Наступило одиннадцатое марта. День, которого боялись все кроме Кассиопеи. Она посмотрела на мрачные тучи с мыслью о том, что сегодня они развеются. Девушка пришла в центр ровно в десять часов вечера. Её сердце учащённо билось, и внутри мелькал вопрос – не обманет ли правитель? Но она сразу же его отбрасывала, думая о хорошем. Каждый день Кассиопея исправно приносила слёзы радости и наблюдала за скоротечными искорками в сосуде.

Сейчас она смотрела на толпу людей, лица которых как одно кричали отчаянием.

В сорок минут вышел Георгий Ривьер.

— Здравствуйте! Ну что же, настало время отправить наш ответ! – торжественно сказал он, как и в любой другой год, только в этот раз на его лице мелькнула улыбка.

Толпа начала переговариваться, но уже в сорок пять минут она затихла. Казалось, в этой тишине можно было услышать биение тысяч сердец в одном ритме, словно это метроном.

— Слёзы радости! – крикнул король Кланберга в сорок шесть минут, после чего Кассиопея выдохнула.

В это же мгновение сосуд разлетелся на тысячи маленьких осколков, слёзы из него превратились в пар и улетели ввысь. Тучи разлетелись в разные стороны, небо стало светло-светло голубым, солнце засветило так ярко, что заслезились глаза. Сугробы снега подтаяли, буря остановилась и сменилась маленькими снежинками, медленно падающими вниз.

— Свобода! – прогремела толпа, люди скинули шали и перчатки, и по их щекам потекли слёзы самого настоящего счастья.

— Я признаюсь. Я был ужасным правителем, пытался что-то кому-то доказать. Приехал сюда после давнего переезда моих родителей в жажде то ли мести, то ли славы спасителя… Простите… Я не видел самого простого. Так пусть же мой пост займёт тот человек, который достоин. Кассиопея Бостонская открыла мне глаза на этот мир. Выйди же сюда, добрая девушка! – произнёс уже бывший правитель.

— Но, я не могу.
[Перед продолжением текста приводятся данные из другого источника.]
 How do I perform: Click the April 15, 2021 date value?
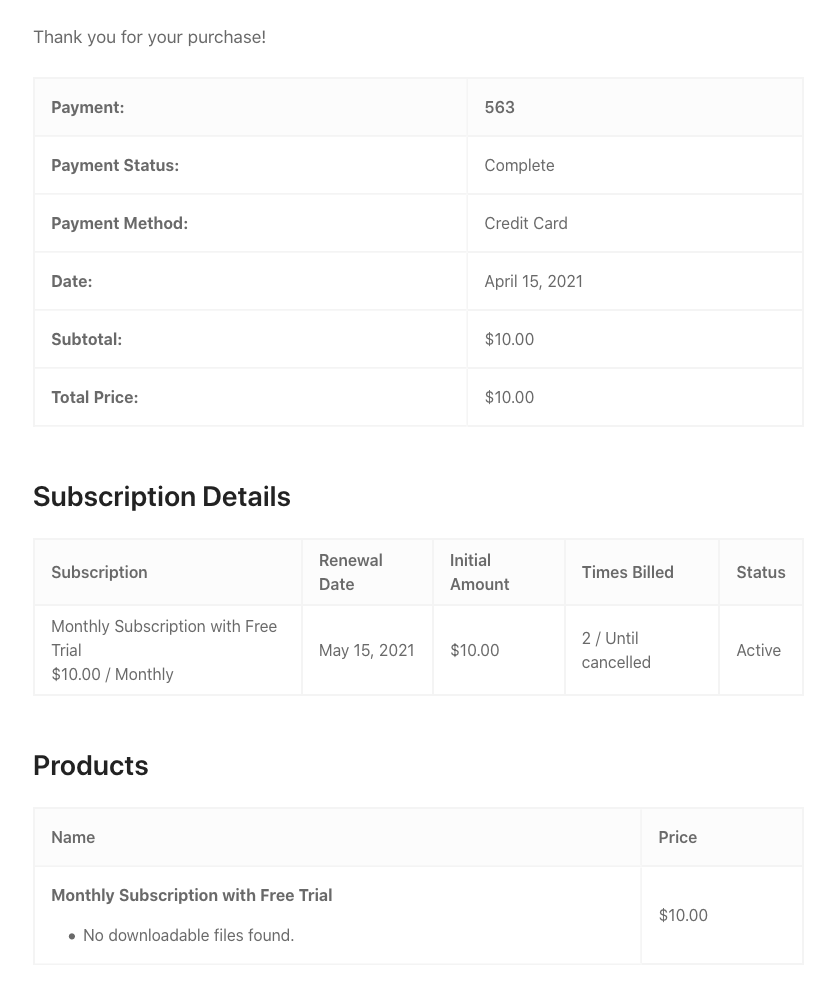click(x=533, y=281)
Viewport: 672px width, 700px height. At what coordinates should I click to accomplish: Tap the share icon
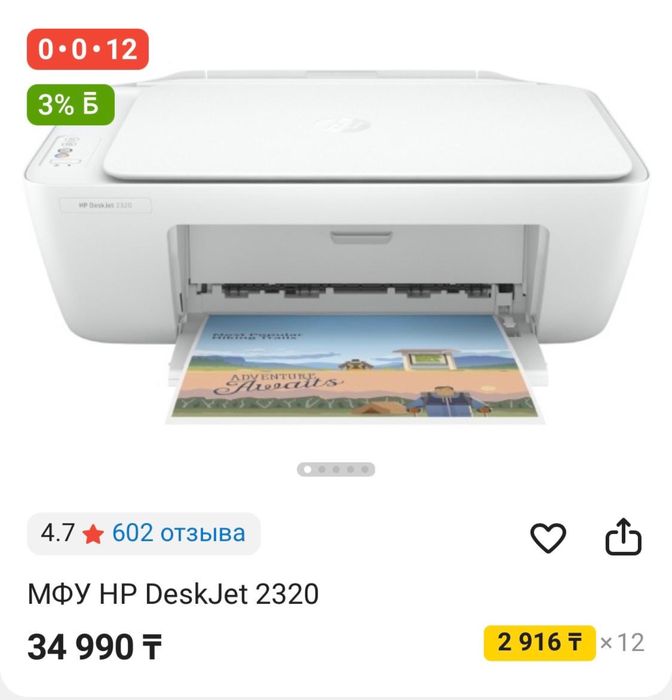coord(623,536)
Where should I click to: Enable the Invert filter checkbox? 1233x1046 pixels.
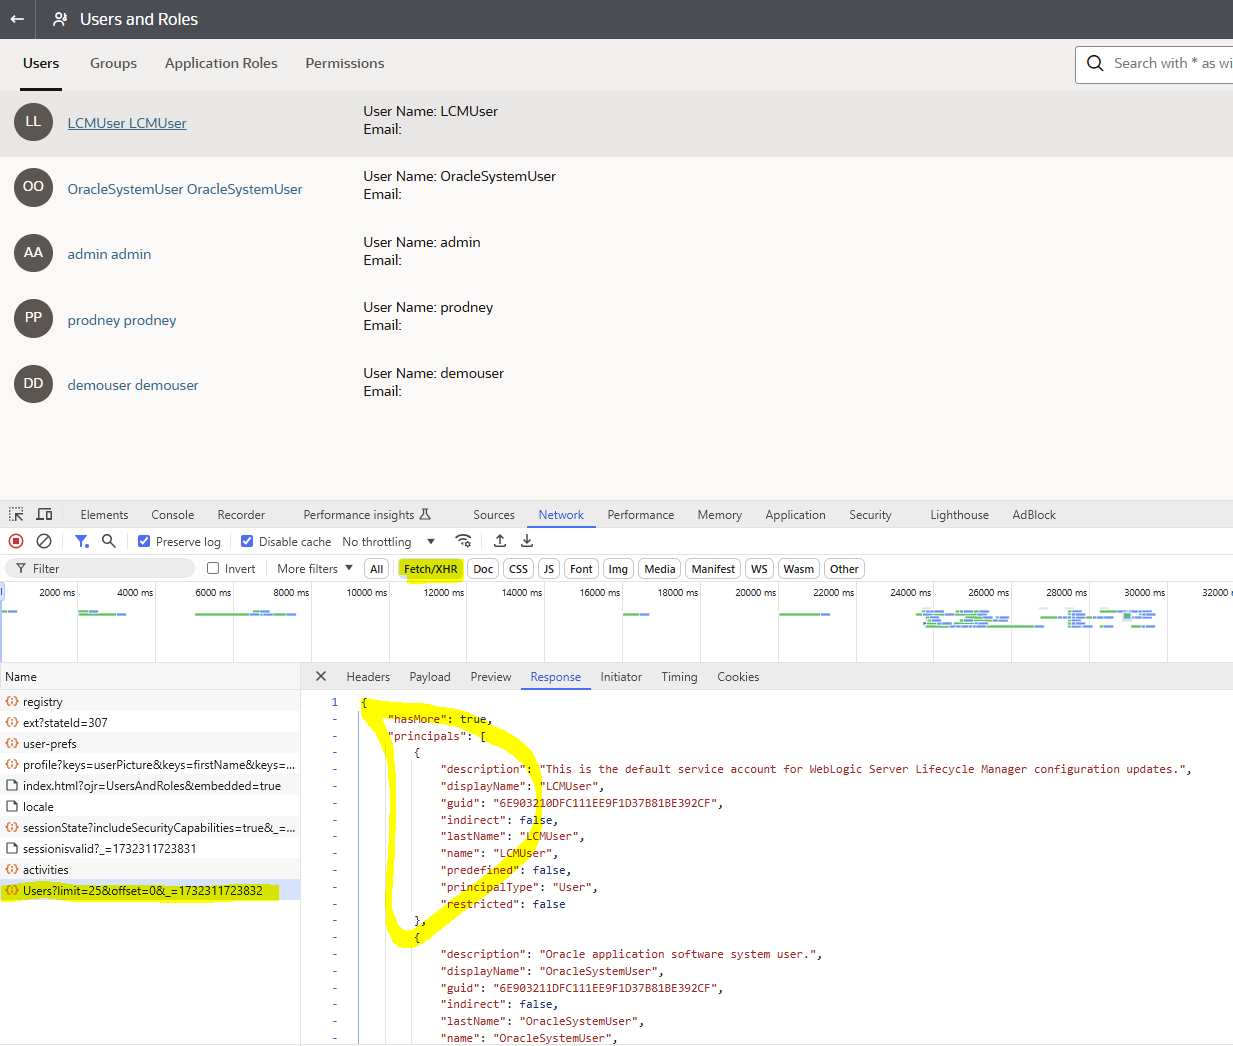(x=213, y=568)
Не стоит, правда, — начала оправдываться девушка, но вдруг мама взяла её за руку и вытащила на помост.

— Прости меня за то, что не поверила. Ты, правда, достойна. Иди, — сказала Мелани с улыбкой, положив руку на плечо такому же радостному Саймону.

Кассиопея вышла на середину, широко улыбаясь и с покрасневшими от смущения щеками. Георгий Ривьер откинул её длинные русые волосы назад и надел корону на голову.
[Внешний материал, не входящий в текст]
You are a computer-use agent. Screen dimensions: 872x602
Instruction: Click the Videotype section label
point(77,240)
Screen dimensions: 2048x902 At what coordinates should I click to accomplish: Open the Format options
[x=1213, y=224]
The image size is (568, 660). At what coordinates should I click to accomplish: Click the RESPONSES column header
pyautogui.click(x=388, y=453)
— Объявляю новой королевой Кассиопею Бостонскую!

— Да здравствует наша новая королева! Да здравствует Кассиопея Бостонская! – прогремела взбудораженная толпа вслед за Георгием.

***

С тех пор Кланберг был освобождён, а все остальные запутавшиеся жители других городов нашли правильный путь и сбросили оковы. Горбен начал процветать. К слову, народ простил Георгия Ривьера, ведь когда ты счастлив, нет времени на обиды, тем более, если человек этот раскаялся. А сделала это всё девушка, умеющая видеть всё насквозь, даже мимолётную жизнь снежинок, находить смысл во всём, замечать мельчайшие детали, искать везде хорошее и радоваться мелочам. И зовут эту девушку Кассиопея Бостонская.

Кассиопея Бостонская – та, что и вправду смогла осветить мир своей чистой и доброй душой.